▶ _Goal 1_:
Output the rows below exactly as they stand, starting at the line that contains "will (x=810, y=788)." and continuing up to and including the final line of the rows.

▶ _Excerpt to read_:
========================

Component	Technology	Why
Language	C++17	Zero-cost abstractions, direct hardware control, `std::atomic`, `std::optional`
IPC	POSIX Shared Memory (`shm_open`, `mmap`)	Kernel-bypass after setup, zero-copy reads
Synchronization	`std::atomic` (lock-free)	No mutexes, no kernel transitions in hot path
Wait Notification	`eventfd` (Linux)	Lightweight broadcast wakeup, single fd for all consumers
Timing	`rdtsc` (x86 TSC) / `cntvct_el0` (ARM64)	Cycle-accurate latency measurement, ~10x faster than `clock_gettime()`
Build	CMake	Cross-platform build configuration
Containerization	Docker	Run on macOS / Windows (WSL2) / Linux without code changes
Platform	Linux (native or Docker)	Required for `shm_open`, `mmap`, `eventfd`

Project Structure

├── CMakeLists.txt                   # Build configuration (main + test targets)
├── Dockerfile                       # Ubuntu 24.04 build environment
├── docker-compose.yml               # Multi-service producer/consumer setup
├── run_demo.sh                      # One-command demo (Docker required)

========================

▶ _Goal 2_:
From the technology stack excerpt above, return the passage running from "Project Structure" up to and including "demo (Docker required)", copied word for word.

(Item-finding rows)

========================

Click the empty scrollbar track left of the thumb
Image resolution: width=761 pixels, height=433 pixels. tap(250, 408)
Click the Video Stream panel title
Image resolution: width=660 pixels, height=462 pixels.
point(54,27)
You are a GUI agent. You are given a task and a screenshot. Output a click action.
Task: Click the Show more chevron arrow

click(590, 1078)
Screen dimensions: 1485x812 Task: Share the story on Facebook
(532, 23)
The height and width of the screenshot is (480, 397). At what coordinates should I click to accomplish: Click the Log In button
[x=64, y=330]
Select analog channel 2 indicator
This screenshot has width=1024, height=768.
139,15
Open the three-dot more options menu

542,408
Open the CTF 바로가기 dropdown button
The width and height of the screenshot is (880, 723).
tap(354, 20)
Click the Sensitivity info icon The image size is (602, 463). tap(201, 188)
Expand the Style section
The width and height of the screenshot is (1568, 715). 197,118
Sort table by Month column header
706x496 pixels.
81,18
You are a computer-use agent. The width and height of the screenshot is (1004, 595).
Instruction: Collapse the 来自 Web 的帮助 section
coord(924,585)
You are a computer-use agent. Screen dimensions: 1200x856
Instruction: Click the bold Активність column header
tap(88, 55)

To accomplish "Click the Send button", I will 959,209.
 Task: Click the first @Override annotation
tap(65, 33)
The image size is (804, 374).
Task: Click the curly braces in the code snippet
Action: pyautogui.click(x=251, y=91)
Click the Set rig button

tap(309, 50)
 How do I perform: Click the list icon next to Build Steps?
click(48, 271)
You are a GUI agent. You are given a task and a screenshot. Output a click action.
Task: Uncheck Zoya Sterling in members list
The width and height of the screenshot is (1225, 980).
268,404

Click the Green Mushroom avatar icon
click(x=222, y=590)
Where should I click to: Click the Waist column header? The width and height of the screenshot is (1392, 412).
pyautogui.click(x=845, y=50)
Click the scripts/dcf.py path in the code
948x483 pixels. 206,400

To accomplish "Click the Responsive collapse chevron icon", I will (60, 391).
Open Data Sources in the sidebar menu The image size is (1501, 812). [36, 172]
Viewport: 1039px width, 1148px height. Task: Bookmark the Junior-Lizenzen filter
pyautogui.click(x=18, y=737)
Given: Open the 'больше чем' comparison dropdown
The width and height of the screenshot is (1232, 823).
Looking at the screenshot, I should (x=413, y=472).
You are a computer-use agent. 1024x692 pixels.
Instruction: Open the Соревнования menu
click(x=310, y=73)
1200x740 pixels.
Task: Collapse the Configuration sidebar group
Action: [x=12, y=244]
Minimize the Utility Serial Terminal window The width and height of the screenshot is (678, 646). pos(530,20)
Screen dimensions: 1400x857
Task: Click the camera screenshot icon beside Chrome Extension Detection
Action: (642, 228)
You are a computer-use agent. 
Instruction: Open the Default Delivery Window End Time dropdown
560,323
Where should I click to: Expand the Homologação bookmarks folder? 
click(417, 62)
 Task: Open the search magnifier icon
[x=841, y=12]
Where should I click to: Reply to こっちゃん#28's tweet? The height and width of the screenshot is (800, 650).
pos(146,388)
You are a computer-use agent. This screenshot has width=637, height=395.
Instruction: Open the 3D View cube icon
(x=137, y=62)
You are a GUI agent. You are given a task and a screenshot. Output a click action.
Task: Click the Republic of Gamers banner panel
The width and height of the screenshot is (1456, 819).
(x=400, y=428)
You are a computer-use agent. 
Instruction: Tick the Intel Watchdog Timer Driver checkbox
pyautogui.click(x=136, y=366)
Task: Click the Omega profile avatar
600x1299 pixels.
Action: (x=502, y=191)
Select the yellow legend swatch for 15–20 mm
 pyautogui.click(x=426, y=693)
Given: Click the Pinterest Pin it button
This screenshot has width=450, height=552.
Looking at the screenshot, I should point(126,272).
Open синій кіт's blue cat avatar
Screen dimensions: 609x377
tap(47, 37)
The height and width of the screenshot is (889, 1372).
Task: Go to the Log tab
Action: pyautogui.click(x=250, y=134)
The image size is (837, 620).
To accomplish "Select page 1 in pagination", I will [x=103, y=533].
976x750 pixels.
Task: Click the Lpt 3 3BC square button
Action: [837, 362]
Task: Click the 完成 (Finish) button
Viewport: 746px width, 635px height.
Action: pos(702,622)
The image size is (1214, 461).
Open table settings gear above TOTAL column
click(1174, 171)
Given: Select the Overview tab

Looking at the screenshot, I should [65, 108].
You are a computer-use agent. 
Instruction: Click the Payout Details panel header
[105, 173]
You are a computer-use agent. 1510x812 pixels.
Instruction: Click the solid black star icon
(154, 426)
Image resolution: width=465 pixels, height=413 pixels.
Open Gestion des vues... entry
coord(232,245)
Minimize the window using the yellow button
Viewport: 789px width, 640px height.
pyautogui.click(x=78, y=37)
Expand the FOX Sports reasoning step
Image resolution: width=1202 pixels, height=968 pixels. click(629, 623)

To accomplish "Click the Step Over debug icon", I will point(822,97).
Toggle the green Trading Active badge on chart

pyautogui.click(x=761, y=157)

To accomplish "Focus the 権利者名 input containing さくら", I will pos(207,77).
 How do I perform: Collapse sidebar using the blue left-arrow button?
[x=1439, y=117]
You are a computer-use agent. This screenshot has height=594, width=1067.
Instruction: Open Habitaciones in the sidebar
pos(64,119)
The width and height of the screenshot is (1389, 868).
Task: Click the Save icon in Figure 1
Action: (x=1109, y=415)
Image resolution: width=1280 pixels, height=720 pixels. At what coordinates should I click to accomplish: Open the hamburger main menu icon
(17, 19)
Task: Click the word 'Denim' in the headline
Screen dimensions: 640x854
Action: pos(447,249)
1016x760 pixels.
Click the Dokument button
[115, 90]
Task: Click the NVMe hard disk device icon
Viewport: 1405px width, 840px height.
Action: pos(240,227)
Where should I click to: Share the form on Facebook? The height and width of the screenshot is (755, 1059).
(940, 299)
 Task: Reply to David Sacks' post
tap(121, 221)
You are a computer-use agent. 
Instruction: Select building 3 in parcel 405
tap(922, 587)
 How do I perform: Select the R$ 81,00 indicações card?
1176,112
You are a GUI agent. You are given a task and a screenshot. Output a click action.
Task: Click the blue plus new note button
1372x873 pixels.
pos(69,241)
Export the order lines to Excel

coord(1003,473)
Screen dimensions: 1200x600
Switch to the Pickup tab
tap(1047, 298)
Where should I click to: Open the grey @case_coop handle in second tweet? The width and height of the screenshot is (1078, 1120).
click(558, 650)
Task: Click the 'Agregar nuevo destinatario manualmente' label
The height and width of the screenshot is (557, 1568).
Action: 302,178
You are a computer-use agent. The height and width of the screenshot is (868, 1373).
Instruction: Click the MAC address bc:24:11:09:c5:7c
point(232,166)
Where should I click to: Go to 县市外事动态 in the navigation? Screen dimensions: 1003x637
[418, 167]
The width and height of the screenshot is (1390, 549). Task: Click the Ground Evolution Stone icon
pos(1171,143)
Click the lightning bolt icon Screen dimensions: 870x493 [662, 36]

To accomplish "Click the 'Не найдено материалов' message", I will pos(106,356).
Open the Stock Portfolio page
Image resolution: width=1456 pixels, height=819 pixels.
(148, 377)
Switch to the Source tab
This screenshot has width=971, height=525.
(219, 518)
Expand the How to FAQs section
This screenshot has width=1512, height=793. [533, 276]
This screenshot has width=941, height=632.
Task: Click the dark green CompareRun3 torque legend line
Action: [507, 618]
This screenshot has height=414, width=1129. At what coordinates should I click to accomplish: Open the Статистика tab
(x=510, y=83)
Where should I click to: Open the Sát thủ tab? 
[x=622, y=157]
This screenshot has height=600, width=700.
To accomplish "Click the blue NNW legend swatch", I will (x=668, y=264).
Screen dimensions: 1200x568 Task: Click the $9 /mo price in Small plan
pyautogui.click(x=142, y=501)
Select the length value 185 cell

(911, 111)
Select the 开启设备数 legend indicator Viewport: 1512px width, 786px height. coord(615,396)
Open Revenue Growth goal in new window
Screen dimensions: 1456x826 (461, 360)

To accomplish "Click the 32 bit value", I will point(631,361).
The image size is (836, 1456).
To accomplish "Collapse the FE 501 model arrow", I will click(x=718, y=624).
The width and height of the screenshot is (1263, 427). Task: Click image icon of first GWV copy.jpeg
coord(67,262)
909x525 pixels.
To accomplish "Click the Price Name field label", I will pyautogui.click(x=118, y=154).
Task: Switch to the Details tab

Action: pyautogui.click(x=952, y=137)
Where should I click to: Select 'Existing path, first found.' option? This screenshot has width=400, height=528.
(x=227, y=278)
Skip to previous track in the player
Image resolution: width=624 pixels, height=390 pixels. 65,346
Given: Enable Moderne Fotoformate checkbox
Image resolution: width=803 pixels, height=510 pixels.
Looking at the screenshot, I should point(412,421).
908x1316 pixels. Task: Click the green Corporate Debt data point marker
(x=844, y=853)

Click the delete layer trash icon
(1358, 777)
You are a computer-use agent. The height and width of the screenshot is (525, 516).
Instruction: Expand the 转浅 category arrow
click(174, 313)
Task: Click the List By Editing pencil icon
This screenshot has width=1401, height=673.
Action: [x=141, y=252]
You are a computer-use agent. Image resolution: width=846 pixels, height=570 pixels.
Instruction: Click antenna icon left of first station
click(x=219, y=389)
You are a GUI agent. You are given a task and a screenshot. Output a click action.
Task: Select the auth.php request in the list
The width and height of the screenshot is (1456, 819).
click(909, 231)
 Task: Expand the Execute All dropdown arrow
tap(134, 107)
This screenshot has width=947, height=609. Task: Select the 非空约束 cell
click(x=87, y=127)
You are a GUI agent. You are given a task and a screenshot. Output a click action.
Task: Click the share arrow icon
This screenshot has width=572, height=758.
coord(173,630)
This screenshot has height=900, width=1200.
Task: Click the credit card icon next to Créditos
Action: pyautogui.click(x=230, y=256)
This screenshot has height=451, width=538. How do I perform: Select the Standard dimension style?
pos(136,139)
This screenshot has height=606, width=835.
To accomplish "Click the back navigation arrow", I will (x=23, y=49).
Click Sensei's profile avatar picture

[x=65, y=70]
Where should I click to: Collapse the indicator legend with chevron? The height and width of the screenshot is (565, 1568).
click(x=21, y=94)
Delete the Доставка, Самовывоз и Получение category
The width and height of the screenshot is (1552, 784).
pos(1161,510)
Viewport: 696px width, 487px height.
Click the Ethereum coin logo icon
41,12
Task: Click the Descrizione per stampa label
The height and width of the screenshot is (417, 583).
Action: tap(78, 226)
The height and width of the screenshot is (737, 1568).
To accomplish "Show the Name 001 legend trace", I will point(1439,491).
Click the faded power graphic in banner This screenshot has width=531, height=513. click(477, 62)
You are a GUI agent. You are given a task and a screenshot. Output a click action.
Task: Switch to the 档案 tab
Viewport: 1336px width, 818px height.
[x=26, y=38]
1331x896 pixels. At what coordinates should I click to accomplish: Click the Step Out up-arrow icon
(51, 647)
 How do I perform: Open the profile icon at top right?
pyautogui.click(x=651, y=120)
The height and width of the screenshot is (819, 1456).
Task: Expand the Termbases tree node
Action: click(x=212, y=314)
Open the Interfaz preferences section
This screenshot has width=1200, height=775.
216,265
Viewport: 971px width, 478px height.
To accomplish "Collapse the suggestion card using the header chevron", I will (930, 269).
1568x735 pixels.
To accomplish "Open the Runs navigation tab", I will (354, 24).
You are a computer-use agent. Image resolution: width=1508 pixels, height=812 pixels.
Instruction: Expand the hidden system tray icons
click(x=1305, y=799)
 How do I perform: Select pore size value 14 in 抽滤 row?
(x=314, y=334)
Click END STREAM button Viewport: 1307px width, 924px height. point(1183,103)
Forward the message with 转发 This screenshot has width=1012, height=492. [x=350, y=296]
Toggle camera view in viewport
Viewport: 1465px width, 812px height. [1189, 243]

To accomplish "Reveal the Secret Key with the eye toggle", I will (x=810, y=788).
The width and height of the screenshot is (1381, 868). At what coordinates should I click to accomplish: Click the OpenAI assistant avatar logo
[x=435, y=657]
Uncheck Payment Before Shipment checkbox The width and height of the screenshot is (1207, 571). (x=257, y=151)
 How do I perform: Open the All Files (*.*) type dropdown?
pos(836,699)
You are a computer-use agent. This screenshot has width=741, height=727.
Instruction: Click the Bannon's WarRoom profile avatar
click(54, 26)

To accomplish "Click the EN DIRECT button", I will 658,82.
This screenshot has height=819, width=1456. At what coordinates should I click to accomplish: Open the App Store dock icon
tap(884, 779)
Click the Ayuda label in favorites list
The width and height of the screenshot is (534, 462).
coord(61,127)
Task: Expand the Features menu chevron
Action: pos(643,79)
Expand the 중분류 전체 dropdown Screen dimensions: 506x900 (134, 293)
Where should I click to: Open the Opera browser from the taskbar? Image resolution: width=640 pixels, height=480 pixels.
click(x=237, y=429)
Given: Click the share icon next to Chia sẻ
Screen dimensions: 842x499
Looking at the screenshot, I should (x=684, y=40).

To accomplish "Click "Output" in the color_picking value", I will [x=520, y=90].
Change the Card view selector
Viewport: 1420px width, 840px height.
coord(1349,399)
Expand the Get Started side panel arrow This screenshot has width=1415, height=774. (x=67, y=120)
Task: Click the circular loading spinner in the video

========================

▶ _Task answer 1_:
To accomplish "Reveal the Secret Key with the eye toggle", I will (x=810, y=788).
The width and height of the screenshot is (1381, 868). At what coordinates should I click to accomplish: Click the OpenAI assistant avatar logo
[x=435, y=657]
Uncheck Payment Before Shipment checkbox The width and height of the screenshot is (1207, 571). (x=257, y=151)
 How do I perform: Open the All Files (*.*) type dropdown?
pos(836,699)
You are a computer-use agent. This screenshot has width=741, height=727.
Instruction: Click the Bannon's WarRoom profile avatar
click(54, 26)

To accomplish "Click the EN DIRECT button", I will 658,82.
This screenshot has height=819, width=1456. At what coordinates should I click to accomplish: Open the App Store dock icon
tap(884, 779)
Click the Ayuda label in favorites list
The width and height of the screenshot is (534, 462).
coord(61,127)
Task: Expand the Features menu chevron
Action: pos(643,79)
Expand the 중분류 전체 dropdown Screen dimensions: 506x900 (134, 293)
Where should I click to: Open the Opera browser from the taskbar? Image resolution: width=640 pixels, height=480 pixels.
click(x=237, y=429)
Given: Click the share icon next to Chia sẻ
Screen dimensions: 842x499
Looking at the screenshot, I should (x=684, y=40).

To accomplish "Click "Output" in the color_picking value", I will [x=520, y=90].
Change the Card view selector
Viewport: 1420px width, 840px height.
coord(1349,399)
Expand the Get Started side panel arrow This screenshot has width=1415, height=774. (x=67, y=120)
Task: Click the circular loading spinner in the video

▶ _Task answer 2_:
Project Structure

├── CMakeLists.txt                   # Build configuration (main + test targets)
├── Dockerfile                       # Ubuntu 24.04 build environment
├── docker-compose.yml               # Multi-service producer/consumer setup
├── run_demo.sh                      # One-command demo (Docker required)